In quantitative finance, quantiles of the loss distribution underpin two of the most widely used risk metrics. Value at Risk (VaR) at level α is the (1 − α)-quantile of the portfolio loss distribution over a fixed horizon, often one or ten trading days. A 99% one-day VaR of $10 million means losses are expected to exceed $10 million on no more than 1% of days. Regulators including the Basel Committee on Banking Supervision require banks to compute value at risk for market-risk capital charges.
Expected Shortfall (ES), also called Conditional VaR (CVaR), Average VaR, or Expected Tail Loss, is the conditional mean of the loss given that the loss exceeds VaR. ES at level α averages the worst 100α% of outcomes and is therefore sensitive to the tail shape, while VaR is not. The Basel III framework adopted ES at the 97.5% level as the regulatory replacement for 99% VaR for trading-book capital, partly because ES is coherent (subadditive) while VaR is not.
In genomics, quantile normalization (Bolstad et al., 2003, Bioinformatics) makes the distribution of values in many samples identical by replacing each value with the average of all values that share its rank. The procedure is: sort each column independently, take the row means of the sorted matrix, and then write those means back into the original positions. The result is that every column has the same empirical distribution while the rank order within each column is preserved. Quantile normalization became a standard preprocessing step for Affymetrix microarrays through the RMA pipeline and has since been extended to RNA-seq and methylation arrays.
Quantiles also show up in several other corners of machine learning and statistics. Quantile binning, often called bucketing, replaces a continuous feature with categorical bins of equal frequency, which can stabilise tree models and is a standard preprocessing recipe in tools such as scikit-learn's KBinsDiscretizer. Robust scaling subtracts the median and divides by the IQR rather than using mean and standard deviation, which gives a feature scale that is insensitive to outliers. Winsorisation clips extreme values at chosen quantiles, for example replacing everything below the 1st percentile with the 1st-percentile value. Quantile transforms map any feature distribution to a uniform or Gaussian distribution by passing it through its empirical CDF, which is useful before models that assume Gaussian inputs.
In reinforcement learning, distributional methods such as QR-DQN (Dabney et al., 2018) represent the value function as a discrete set of quantile estimates rather than a single expectation, which improves stability and lets the agent reason about return distributions.
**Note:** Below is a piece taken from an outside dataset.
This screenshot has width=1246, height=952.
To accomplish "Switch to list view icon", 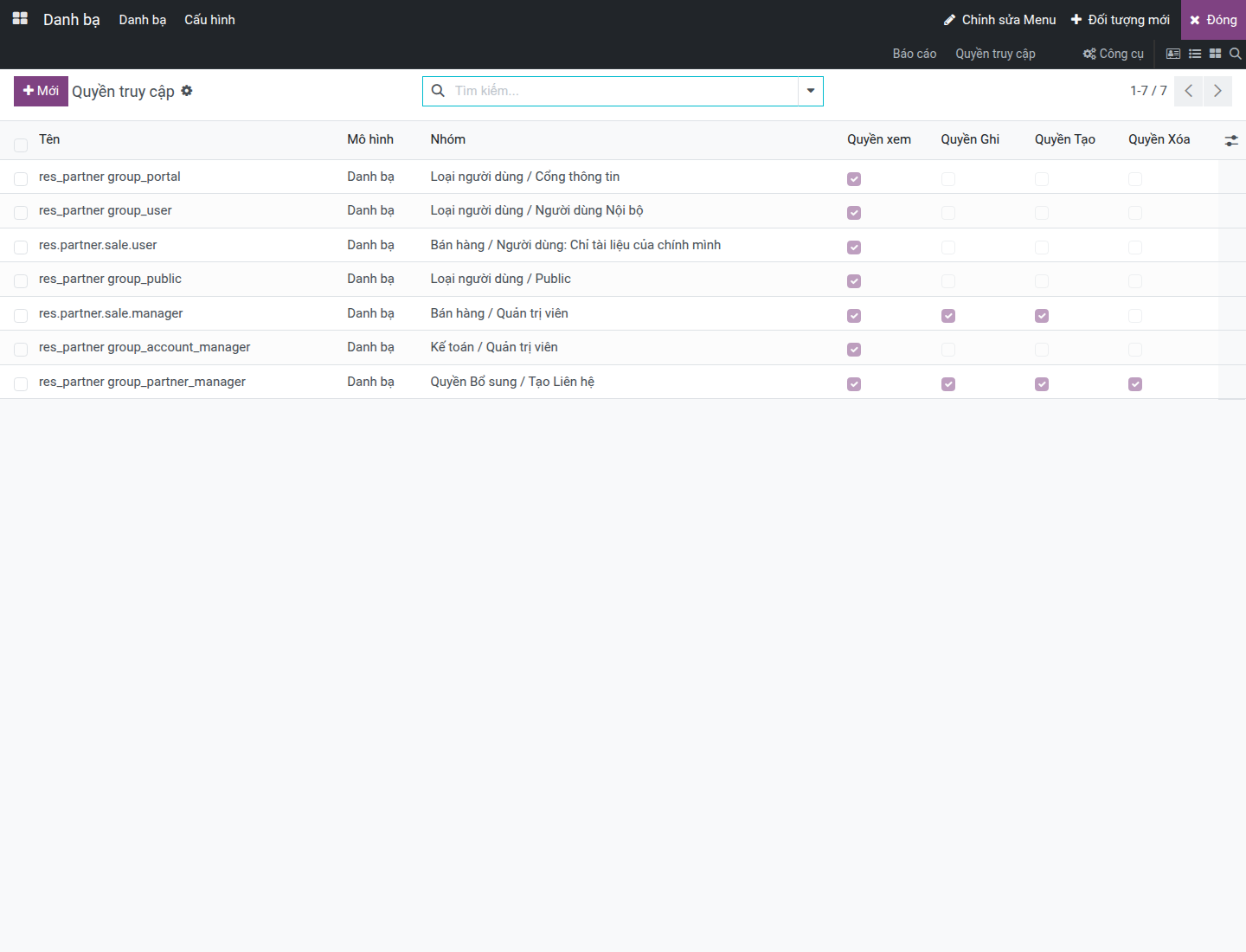I will point(1195,54).
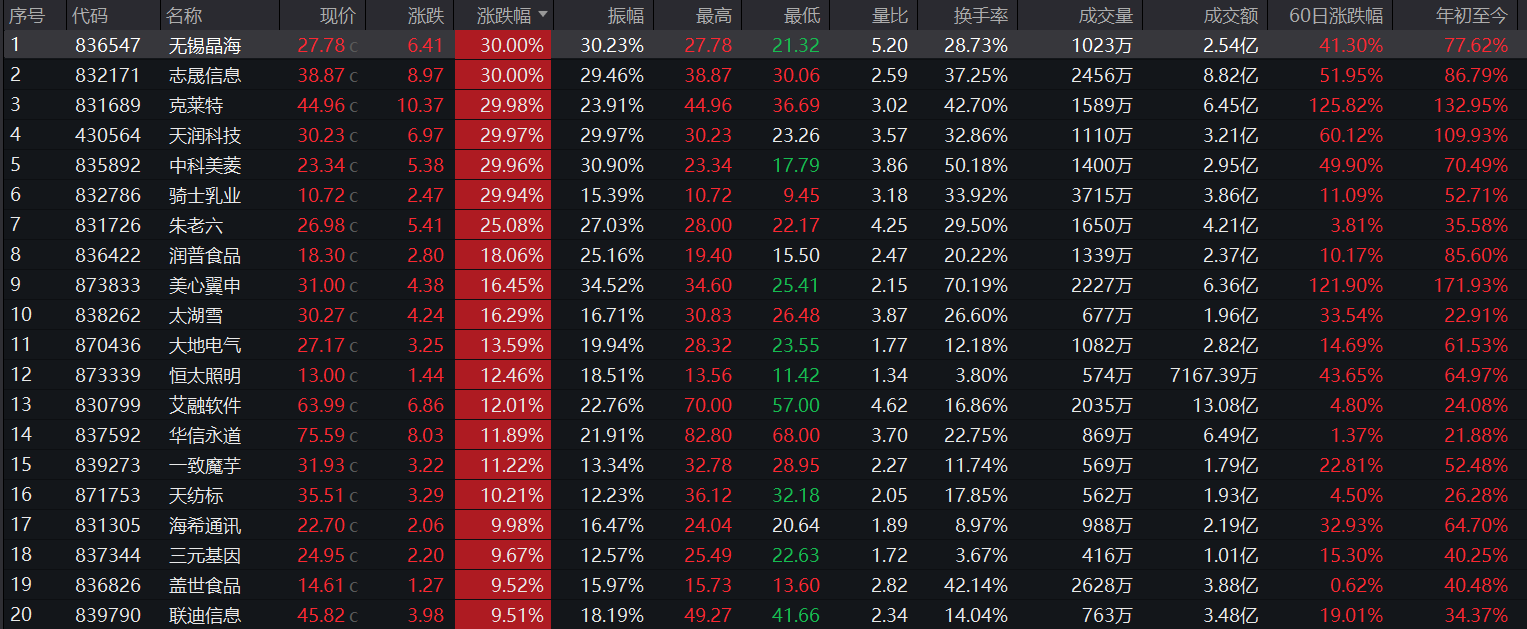
Task: Select the 无锡晶海 stock row
Action: pos(205,45)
Imagine you have a bag of differently colored candies. If you want to divide the candies into equal parts, you can use the concept of quantiles. For example, if you want to divide them into 4 equal parts, you would use quartiles (like cutting a cake into 4 pieces). If you want to divide them into 100 equal parts, you would use percentiles.
In machine learning, quantiles help us understand and organize data better. We use them to clean up data, create new information, and make decisions. They also help us understand how different factors might affect an outcome.